- Brano scelto:
::::::::::

I trattamenti tecnologici sono spesso in grado di inattivare gran
parte delle micotossine presenti nell'alimento. Di seguito i diversi
metodi di detossificazione:
-
detossificazione fisica:
Ø calore secco e
umido (cottura in forno, autoclave, arrostimento, torrefazione,
friggitura);
Ø irragiamento
solare e con microonde.
2. detossificazione chimica:
Ø acqua ossigenata;
Ø ammoniaca;
Ø idrossido di
calcio;
Ø aldeide formica;
Ø etere metilico.
Attualmente, sono note più di 300
micotossine, ma solo il 7% si ritrovano negli alimenti a livelli tali da
costituire un pericolo per la salute umana.
Negli animali, le micotossine possono provocare danni al fegato,
diminuzione della produzione di latte e di uova e carenza immunitaria
anche con l'assunzione di basse quantità di alimento contaminato.

::::::::::

- Righe estratte:

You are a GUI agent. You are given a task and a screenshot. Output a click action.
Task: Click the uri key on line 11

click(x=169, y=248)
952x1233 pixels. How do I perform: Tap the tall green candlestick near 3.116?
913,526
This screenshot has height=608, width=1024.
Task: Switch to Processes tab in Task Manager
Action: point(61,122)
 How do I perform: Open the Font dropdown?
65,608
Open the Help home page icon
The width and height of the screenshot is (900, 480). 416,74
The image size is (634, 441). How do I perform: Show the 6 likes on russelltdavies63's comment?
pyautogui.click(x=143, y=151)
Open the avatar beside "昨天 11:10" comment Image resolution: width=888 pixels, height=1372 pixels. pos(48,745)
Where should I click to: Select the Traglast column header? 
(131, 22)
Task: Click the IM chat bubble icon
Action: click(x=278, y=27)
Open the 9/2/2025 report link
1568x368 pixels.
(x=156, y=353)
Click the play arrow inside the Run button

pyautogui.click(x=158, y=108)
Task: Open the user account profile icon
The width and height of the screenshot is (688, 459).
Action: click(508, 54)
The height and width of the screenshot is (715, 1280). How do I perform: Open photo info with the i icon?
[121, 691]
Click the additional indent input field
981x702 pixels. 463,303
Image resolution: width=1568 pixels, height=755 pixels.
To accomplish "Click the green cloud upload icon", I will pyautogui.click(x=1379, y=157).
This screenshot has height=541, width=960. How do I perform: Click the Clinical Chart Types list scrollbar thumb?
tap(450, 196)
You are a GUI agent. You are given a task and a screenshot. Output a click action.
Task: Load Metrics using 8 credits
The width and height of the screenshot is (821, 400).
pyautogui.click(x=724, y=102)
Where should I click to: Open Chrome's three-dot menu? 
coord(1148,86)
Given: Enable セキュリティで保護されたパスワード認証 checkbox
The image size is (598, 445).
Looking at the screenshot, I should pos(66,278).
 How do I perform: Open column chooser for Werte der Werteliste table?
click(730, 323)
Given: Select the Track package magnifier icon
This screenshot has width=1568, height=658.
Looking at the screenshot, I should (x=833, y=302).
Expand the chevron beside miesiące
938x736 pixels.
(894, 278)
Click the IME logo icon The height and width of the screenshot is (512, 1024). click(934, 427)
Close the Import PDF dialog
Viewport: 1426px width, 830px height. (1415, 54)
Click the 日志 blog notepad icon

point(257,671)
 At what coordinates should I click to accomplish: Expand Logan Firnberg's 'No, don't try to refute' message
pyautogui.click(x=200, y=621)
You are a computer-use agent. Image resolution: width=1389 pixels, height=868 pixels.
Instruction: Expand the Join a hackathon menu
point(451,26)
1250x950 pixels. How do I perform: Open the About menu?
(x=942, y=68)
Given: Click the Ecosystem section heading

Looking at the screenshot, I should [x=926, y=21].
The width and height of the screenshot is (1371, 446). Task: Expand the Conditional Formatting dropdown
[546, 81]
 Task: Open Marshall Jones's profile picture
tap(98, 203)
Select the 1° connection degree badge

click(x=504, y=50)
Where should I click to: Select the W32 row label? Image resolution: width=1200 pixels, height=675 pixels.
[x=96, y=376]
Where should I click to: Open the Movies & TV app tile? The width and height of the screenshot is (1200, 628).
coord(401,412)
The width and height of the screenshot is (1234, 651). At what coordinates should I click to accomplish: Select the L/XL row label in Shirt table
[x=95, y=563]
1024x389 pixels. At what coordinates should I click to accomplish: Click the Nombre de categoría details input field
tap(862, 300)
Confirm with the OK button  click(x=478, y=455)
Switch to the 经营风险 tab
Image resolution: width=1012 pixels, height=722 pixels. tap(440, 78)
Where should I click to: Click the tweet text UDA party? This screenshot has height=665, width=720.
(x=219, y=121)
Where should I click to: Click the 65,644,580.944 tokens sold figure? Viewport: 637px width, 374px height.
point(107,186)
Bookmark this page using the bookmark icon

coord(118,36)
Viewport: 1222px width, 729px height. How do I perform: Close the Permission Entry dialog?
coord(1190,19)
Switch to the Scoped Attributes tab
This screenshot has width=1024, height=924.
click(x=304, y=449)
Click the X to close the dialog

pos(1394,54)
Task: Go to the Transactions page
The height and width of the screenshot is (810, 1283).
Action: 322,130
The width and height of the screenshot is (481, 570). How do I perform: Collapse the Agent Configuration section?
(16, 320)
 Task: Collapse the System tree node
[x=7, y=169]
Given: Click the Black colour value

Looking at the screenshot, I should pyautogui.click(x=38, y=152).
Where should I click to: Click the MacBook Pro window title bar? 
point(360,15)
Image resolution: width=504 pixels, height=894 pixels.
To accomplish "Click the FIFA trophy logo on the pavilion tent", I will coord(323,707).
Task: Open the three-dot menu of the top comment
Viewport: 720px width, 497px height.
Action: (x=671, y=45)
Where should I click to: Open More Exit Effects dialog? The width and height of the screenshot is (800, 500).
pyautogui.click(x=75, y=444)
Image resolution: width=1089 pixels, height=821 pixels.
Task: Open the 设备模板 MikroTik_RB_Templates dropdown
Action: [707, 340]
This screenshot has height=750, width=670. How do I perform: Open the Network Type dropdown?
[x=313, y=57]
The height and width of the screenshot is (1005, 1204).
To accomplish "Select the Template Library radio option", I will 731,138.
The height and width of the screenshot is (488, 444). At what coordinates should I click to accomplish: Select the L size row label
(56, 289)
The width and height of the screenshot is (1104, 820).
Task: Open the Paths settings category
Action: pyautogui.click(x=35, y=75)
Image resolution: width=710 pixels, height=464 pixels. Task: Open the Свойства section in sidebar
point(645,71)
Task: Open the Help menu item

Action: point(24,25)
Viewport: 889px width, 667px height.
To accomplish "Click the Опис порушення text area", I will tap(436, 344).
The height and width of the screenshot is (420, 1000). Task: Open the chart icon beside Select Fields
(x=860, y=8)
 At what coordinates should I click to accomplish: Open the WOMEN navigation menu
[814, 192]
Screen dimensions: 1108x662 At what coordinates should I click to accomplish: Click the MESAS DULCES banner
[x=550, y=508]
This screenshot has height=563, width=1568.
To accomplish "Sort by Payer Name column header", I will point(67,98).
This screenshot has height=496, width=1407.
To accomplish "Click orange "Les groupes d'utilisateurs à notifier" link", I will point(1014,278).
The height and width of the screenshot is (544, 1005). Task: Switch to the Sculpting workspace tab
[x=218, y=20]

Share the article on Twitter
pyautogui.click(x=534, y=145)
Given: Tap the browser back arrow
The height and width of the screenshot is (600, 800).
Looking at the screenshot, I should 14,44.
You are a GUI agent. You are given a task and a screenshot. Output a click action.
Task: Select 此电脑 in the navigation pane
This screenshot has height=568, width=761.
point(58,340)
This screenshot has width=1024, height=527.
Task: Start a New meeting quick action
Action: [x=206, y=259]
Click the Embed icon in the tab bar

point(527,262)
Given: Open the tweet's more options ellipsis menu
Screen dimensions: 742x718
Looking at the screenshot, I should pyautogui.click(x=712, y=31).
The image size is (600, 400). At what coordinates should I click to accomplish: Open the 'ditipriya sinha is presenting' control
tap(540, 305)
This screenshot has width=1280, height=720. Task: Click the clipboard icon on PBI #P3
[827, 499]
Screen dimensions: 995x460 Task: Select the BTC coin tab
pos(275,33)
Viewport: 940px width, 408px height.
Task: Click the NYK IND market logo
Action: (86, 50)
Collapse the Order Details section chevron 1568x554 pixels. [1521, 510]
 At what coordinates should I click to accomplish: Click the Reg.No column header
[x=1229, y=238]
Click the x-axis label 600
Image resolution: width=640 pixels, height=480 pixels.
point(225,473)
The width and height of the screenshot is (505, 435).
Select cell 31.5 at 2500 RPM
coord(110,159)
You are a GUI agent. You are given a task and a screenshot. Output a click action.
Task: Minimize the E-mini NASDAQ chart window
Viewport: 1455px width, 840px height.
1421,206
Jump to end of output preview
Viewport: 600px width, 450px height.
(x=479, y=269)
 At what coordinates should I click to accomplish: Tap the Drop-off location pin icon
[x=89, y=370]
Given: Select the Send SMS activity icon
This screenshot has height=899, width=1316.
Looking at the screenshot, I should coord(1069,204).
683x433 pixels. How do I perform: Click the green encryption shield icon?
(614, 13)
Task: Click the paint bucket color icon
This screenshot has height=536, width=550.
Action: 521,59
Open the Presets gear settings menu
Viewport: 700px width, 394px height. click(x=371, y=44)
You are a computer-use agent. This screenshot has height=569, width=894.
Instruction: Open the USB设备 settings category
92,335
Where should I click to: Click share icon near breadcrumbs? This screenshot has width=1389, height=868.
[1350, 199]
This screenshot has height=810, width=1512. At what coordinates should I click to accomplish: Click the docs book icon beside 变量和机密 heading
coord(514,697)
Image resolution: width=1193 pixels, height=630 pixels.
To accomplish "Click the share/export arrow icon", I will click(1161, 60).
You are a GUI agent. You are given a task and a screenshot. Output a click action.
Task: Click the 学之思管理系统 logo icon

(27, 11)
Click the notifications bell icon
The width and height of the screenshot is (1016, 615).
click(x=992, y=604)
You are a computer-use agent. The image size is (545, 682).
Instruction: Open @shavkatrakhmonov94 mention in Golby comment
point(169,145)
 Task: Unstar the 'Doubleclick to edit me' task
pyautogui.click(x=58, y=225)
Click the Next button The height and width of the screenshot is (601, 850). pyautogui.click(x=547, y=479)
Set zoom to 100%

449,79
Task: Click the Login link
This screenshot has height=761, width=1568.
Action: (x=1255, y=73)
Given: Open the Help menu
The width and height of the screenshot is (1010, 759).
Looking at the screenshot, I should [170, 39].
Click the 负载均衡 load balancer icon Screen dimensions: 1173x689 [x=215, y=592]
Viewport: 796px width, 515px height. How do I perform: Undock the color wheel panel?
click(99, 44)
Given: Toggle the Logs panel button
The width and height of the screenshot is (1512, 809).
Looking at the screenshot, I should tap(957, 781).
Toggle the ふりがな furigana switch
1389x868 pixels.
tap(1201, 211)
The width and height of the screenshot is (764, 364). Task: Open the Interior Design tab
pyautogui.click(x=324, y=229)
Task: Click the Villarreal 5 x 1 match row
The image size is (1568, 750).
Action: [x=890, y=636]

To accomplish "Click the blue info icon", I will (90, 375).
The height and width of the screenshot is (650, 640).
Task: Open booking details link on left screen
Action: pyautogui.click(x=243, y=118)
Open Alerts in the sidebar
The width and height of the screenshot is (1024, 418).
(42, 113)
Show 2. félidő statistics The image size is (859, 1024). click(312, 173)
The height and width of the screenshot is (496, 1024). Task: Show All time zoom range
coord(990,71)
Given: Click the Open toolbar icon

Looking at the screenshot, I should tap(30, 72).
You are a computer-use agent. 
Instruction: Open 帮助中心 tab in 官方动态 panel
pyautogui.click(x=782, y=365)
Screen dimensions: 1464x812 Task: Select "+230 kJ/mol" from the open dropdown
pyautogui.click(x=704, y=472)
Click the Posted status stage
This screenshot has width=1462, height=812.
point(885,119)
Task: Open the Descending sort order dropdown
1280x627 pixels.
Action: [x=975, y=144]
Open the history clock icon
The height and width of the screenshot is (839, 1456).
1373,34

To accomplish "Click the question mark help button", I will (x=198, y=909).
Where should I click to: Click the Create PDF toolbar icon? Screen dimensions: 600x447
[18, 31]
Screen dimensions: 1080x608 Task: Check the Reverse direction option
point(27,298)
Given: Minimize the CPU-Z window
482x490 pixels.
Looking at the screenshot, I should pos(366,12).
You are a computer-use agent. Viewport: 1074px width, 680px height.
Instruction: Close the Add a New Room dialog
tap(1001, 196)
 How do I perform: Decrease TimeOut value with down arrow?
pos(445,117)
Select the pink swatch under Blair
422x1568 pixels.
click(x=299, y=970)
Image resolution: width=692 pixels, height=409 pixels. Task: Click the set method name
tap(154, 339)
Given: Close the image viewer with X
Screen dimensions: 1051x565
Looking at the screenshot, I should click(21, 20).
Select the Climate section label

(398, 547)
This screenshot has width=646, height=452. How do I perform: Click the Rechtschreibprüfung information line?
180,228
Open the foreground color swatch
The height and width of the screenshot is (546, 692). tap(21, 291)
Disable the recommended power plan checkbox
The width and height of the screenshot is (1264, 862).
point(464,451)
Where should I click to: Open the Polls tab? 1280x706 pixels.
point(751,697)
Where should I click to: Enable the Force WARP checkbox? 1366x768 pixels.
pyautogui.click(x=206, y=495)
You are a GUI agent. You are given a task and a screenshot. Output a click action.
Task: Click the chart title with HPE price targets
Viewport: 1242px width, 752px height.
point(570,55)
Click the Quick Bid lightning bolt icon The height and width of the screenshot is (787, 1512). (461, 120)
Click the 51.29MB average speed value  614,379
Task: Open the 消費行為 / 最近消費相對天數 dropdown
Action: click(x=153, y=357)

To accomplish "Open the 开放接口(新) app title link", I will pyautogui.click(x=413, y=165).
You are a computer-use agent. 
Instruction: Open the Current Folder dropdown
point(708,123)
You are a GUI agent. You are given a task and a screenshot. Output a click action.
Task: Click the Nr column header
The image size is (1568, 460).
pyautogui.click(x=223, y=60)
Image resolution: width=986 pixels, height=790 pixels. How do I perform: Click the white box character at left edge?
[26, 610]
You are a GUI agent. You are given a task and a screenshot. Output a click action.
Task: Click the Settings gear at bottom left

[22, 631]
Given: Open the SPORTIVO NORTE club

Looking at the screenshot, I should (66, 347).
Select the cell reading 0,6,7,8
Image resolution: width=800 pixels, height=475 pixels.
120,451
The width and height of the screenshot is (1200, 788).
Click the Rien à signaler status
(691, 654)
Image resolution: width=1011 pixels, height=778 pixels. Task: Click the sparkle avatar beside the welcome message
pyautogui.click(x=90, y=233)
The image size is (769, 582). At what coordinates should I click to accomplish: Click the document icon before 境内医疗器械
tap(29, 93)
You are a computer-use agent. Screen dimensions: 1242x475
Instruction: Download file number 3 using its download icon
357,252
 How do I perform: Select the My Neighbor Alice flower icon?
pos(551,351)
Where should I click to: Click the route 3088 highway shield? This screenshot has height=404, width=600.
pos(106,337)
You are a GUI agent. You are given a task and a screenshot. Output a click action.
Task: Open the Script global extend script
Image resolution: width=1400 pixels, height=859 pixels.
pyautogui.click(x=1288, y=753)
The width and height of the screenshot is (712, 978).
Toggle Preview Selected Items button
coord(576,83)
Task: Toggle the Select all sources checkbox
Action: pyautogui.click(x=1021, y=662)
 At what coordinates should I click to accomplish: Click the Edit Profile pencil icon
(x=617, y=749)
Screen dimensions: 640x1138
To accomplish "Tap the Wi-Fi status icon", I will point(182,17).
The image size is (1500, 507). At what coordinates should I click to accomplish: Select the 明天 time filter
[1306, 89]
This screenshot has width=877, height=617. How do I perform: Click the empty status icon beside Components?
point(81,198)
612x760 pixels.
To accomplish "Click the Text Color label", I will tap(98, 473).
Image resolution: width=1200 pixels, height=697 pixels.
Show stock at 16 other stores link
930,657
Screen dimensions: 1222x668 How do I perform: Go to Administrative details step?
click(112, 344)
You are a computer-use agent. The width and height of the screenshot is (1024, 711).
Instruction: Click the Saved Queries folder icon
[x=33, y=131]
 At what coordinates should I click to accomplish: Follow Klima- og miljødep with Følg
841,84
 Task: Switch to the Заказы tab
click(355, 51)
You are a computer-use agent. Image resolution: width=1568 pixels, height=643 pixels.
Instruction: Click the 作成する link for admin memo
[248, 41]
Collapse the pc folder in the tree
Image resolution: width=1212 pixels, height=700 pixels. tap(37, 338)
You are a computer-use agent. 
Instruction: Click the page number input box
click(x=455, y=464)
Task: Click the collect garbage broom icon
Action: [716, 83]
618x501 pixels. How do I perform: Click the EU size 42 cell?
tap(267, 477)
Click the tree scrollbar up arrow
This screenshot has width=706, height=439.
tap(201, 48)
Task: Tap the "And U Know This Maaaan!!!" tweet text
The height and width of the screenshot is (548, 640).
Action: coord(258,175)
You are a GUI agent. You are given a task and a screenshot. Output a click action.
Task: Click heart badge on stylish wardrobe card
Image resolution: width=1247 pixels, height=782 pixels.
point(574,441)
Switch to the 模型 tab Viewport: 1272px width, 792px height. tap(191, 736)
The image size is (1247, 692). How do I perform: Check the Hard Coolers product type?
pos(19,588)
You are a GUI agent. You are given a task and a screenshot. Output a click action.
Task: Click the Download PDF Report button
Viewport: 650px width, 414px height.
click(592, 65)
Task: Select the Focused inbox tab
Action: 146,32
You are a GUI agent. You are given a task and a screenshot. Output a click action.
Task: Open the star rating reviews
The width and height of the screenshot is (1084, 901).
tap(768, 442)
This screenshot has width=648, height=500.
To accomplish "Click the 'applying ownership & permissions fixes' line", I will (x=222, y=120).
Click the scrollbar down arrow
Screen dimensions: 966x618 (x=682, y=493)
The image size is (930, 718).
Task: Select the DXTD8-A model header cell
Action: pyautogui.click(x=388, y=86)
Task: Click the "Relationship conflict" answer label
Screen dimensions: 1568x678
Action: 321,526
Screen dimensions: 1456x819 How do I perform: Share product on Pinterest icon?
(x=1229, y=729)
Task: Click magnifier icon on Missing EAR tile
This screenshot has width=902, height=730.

::::::::::

- Compito da svolgere:
Riprendi il brano sulle micotossine subito dopo la sua ultima frase e prosegui il testo.

- Soluzione dell'esercizio:
Tutte le età possono essere colpite.
Altri effetti delle micotossine sono la morte embrionale,
l'inibizione dello sviluppo ormonale ed aborti spontanei associati ad
ergotismo.
Tra le micotossine meglio conosciute e studiate che creano maggiori
preoccupazioni per la salute umana si riportano le famiglie:
Ø delle aflatossine
(prodotte dall'Aspergillus),
Ø delle ocratossine
e patulina,
Ø degli zearalenoni,
Ø fumonisine,
Ø tricoteceni.
Delle 18 aflatossine note, le più frequenti ritrovate come
contaminanti naturali sono: la B1, B2, G1, G2, M1 e M2.
La nomenclatura delle prime 4 (che si trovano nei prodotti di origine
vegetale) si basa sulle proprietà di fluorescenza blu (B= blu) o verde
(G= green) emanata quando tali sostanze vengono sottoposte agli UV.
Le aflatossine M1 e M2 (M= milk) sono invece i metaboliti idrossilati
delle aflatossine B1 e B2 riscontrabili nel latte di animali alimentati
con derrate contaminate.
Nell’uomo le aflatossine sono in
grado di provocare il cancro al fegato e al rene.
Tali patologie sono più frequenti nei
paesi a clima tropicale per una maggiore esposizione delle popolazioni
all’aflatossina B1.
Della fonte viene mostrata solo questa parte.